• **Dataset extract**
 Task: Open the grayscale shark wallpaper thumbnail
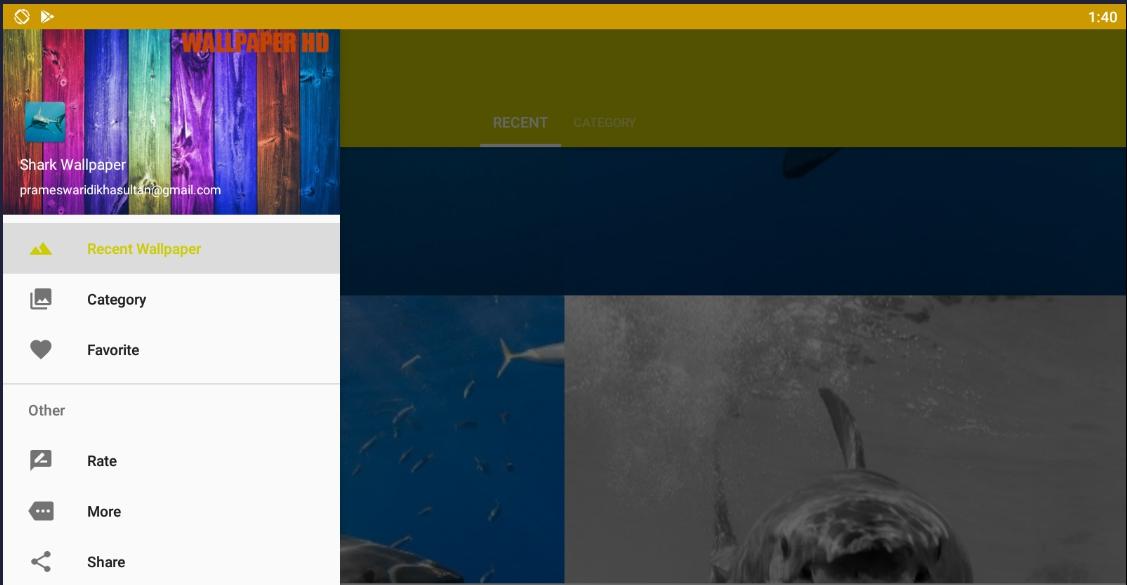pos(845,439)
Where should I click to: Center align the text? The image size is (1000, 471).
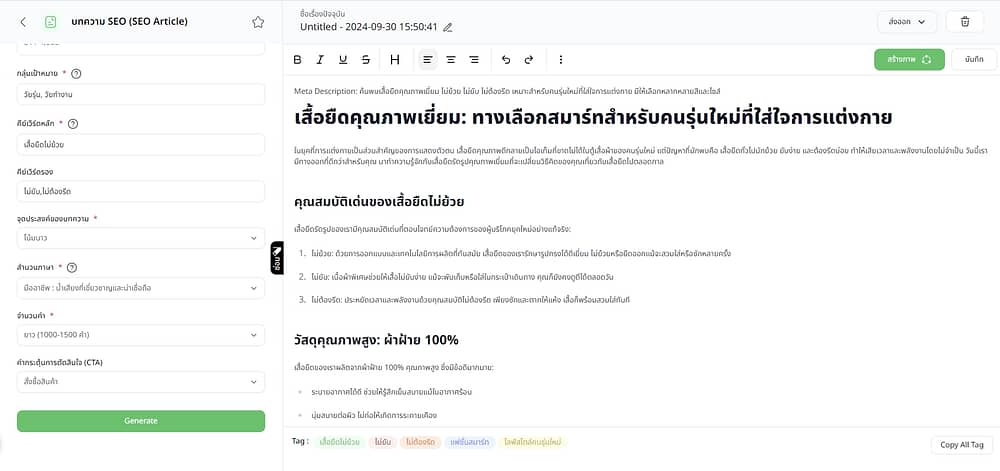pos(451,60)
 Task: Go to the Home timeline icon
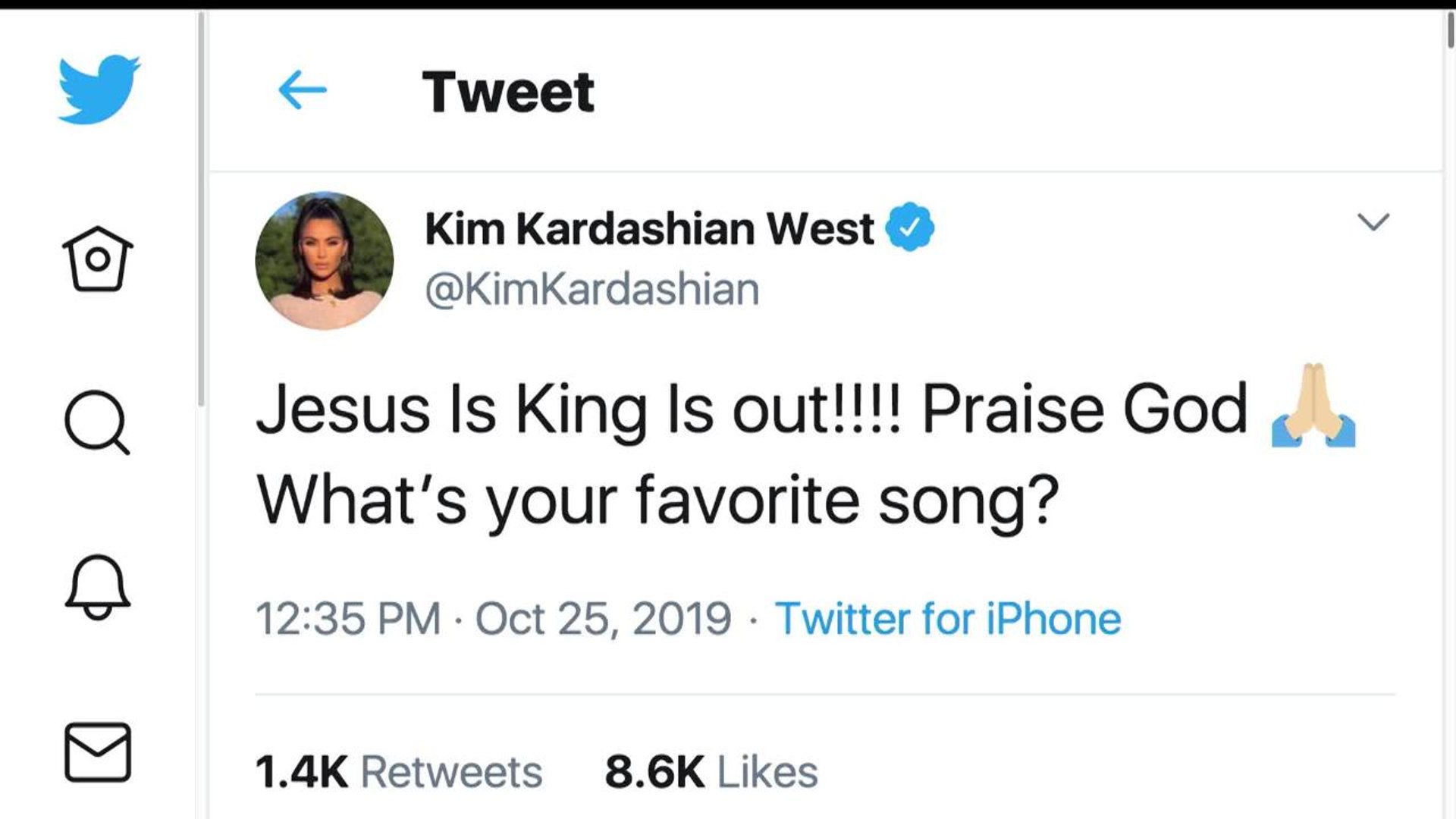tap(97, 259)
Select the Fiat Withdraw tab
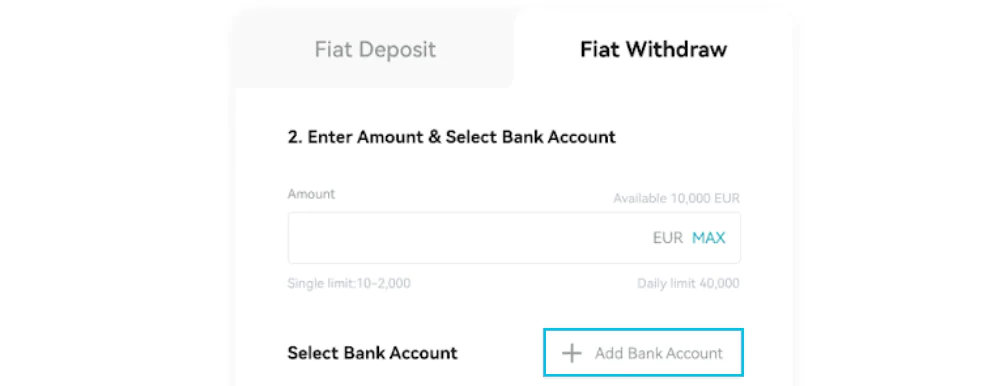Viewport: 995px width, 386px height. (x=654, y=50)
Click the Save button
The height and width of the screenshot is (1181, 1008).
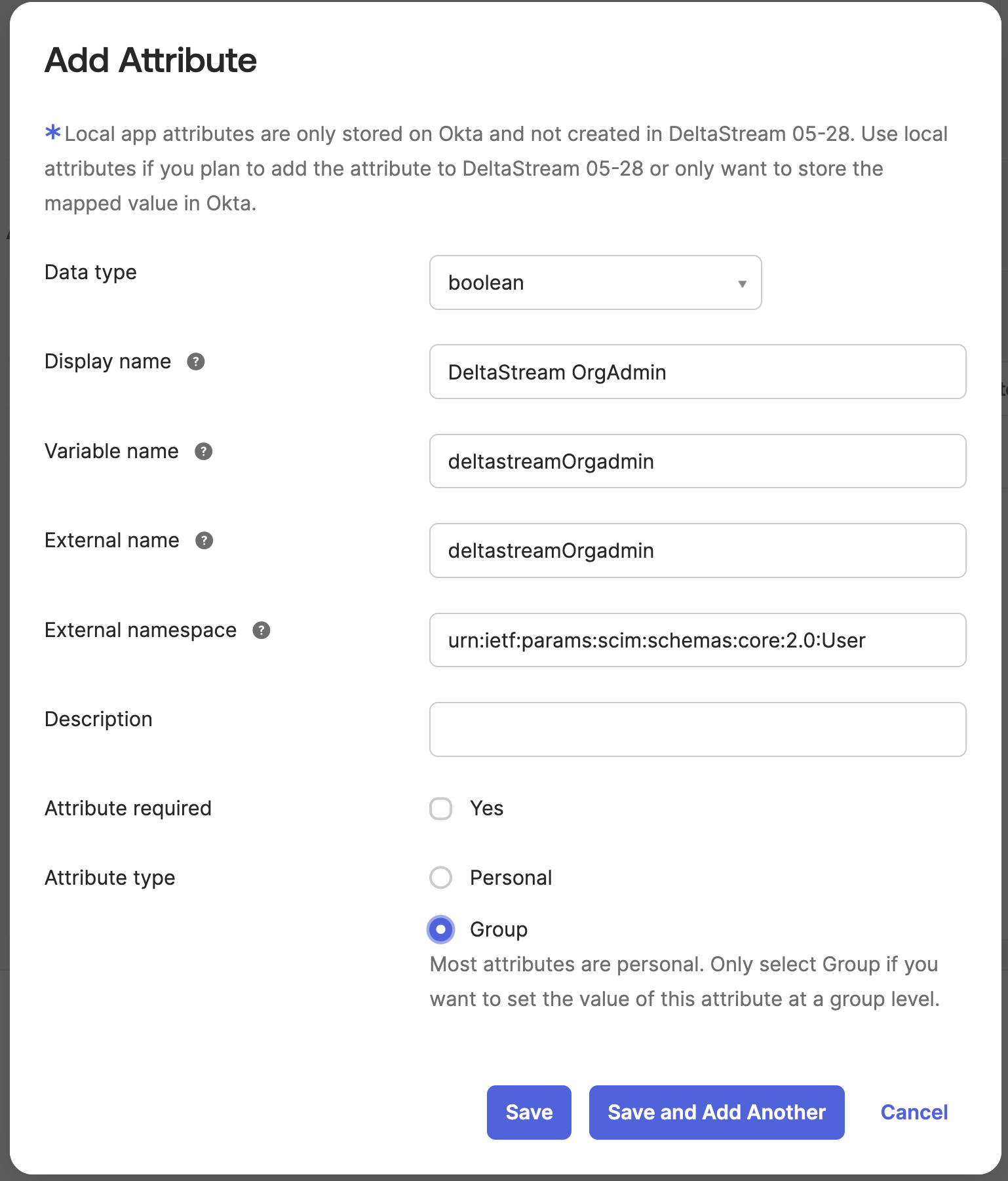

• **Your instructions**
Everything from the line containing "Task: Go to the Home timeline icon" to the final line of the listing above, both ends included, should be transcribed word for word, except for the pictures.

• **Response box**
 Task: Go to the Home timeline icon
tap(97, 259)
Select the Fiat Withdraw tab
Viewport: 995px width, 386px height. (x=654, y=50)
Click the Save button
The height and width of the screenshot is (1181, 1008).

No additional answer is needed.